(Collected data)
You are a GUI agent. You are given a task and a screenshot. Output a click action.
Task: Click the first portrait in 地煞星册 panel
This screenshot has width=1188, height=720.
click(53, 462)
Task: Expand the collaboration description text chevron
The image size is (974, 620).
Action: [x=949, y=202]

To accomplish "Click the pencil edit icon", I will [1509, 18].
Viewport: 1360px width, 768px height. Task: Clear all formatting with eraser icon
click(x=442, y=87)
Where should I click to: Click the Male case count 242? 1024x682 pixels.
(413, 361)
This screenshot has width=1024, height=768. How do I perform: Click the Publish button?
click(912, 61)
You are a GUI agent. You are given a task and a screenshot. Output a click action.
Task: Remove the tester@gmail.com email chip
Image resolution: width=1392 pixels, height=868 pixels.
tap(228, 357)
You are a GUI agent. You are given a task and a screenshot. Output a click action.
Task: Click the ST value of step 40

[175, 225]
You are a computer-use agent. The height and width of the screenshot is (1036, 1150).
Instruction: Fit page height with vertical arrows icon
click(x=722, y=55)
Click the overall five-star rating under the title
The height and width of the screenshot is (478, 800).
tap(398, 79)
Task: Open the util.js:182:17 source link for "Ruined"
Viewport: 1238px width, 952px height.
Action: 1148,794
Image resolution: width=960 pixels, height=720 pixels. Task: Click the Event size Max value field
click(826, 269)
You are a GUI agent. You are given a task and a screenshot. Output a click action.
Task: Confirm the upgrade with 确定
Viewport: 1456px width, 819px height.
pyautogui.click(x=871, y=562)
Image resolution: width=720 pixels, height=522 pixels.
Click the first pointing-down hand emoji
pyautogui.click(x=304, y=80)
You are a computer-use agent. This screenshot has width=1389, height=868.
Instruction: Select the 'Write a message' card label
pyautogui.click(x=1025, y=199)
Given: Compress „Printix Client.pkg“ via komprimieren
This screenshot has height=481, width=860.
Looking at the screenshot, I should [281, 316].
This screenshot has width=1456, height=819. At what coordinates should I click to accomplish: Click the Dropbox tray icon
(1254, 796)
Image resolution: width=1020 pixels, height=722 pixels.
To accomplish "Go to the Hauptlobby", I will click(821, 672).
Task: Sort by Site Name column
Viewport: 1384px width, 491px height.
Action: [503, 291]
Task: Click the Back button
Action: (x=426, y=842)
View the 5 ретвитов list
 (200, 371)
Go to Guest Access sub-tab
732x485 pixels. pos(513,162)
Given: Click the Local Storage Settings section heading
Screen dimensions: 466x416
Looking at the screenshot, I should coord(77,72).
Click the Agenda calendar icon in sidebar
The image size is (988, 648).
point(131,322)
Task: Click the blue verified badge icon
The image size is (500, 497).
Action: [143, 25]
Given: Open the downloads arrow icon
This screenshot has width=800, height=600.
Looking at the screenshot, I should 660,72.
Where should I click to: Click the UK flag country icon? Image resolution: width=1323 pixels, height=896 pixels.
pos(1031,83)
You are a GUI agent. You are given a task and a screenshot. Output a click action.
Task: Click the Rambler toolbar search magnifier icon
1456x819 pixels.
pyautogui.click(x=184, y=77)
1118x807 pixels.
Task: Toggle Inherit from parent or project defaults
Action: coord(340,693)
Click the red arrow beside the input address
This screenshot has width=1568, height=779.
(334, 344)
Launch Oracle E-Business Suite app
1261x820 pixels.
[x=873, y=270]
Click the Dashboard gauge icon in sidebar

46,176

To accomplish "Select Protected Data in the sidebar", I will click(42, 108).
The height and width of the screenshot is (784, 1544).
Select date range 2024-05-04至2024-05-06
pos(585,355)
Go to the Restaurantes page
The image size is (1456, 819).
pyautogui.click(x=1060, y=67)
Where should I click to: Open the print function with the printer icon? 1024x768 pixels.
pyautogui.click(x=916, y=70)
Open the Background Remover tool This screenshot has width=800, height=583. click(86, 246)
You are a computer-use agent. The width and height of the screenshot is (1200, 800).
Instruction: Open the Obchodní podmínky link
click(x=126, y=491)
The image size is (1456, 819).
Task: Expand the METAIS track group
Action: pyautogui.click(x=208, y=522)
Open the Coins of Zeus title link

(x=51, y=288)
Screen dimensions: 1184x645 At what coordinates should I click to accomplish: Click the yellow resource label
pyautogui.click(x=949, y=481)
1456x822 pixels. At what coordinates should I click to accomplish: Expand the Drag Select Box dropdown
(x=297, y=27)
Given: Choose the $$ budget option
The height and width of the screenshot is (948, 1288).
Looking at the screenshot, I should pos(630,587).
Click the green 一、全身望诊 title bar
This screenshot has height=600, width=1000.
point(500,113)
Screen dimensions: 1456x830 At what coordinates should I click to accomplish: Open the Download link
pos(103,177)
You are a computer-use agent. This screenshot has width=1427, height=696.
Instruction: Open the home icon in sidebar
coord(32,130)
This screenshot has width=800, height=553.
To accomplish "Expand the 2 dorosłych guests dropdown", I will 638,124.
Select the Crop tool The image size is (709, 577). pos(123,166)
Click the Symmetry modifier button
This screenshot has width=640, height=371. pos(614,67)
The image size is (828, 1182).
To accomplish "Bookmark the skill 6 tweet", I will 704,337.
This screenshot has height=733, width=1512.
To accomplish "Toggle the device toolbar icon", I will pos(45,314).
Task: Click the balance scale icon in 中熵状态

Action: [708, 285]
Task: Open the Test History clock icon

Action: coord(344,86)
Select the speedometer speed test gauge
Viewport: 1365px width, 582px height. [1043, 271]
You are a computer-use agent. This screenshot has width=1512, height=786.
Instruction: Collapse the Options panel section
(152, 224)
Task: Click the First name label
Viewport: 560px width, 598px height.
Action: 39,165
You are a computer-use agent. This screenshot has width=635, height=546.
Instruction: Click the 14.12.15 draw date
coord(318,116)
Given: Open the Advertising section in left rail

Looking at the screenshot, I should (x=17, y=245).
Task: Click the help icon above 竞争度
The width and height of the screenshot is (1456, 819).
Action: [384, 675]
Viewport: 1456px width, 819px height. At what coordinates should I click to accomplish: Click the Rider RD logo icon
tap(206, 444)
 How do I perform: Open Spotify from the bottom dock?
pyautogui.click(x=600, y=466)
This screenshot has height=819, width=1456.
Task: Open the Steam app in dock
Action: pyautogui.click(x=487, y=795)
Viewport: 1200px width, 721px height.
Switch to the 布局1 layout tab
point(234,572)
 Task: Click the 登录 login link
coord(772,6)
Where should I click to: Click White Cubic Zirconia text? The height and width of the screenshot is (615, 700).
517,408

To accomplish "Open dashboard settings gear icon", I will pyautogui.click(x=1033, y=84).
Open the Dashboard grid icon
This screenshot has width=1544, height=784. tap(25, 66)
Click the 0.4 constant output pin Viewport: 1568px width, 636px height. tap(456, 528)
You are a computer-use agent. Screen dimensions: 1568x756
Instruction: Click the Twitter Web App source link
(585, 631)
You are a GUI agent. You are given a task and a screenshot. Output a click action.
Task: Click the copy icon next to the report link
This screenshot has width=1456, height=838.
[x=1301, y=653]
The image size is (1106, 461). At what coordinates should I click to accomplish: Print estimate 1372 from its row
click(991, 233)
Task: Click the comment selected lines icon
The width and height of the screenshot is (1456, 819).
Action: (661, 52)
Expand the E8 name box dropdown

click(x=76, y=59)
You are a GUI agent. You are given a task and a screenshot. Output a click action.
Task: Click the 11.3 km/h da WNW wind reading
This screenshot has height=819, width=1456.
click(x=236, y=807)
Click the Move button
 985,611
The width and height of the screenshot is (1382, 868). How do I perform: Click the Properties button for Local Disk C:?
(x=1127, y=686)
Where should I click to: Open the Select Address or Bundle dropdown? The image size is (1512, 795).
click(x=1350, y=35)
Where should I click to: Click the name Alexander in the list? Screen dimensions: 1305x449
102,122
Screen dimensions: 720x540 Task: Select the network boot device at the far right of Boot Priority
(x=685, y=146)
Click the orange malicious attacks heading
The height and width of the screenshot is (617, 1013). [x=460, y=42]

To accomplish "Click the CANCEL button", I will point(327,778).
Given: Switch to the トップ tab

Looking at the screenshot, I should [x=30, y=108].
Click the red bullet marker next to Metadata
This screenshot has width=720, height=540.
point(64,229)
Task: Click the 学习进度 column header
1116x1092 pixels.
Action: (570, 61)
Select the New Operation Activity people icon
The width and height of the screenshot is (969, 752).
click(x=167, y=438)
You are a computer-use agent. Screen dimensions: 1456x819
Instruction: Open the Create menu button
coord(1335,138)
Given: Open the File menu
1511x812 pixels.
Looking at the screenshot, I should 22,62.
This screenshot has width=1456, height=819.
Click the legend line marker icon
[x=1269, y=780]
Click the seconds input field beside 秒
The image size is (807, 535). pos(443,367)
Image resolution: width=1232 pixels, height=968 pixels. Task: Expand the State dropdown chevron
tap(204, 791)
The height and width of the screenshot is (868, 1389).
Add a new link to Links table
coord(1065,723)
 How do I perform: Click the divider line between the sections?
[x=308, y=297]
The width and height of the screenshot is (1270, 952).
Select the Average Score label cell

CHALLENGE => Reproduce the part of the collected data above that opens with the line containing "Click the seconds input field beside 秒" and closes with the line containing "tap(204, 791)", keeping every line identical.

FINISHED TASK =>
Click the seconds input field beside 秒
The image size is (807, 535). pos(443,367)
Image resolution: width=1232 pixels, height=968 pixels. Task: Expand the State dropdown chevron
tap(204, 791)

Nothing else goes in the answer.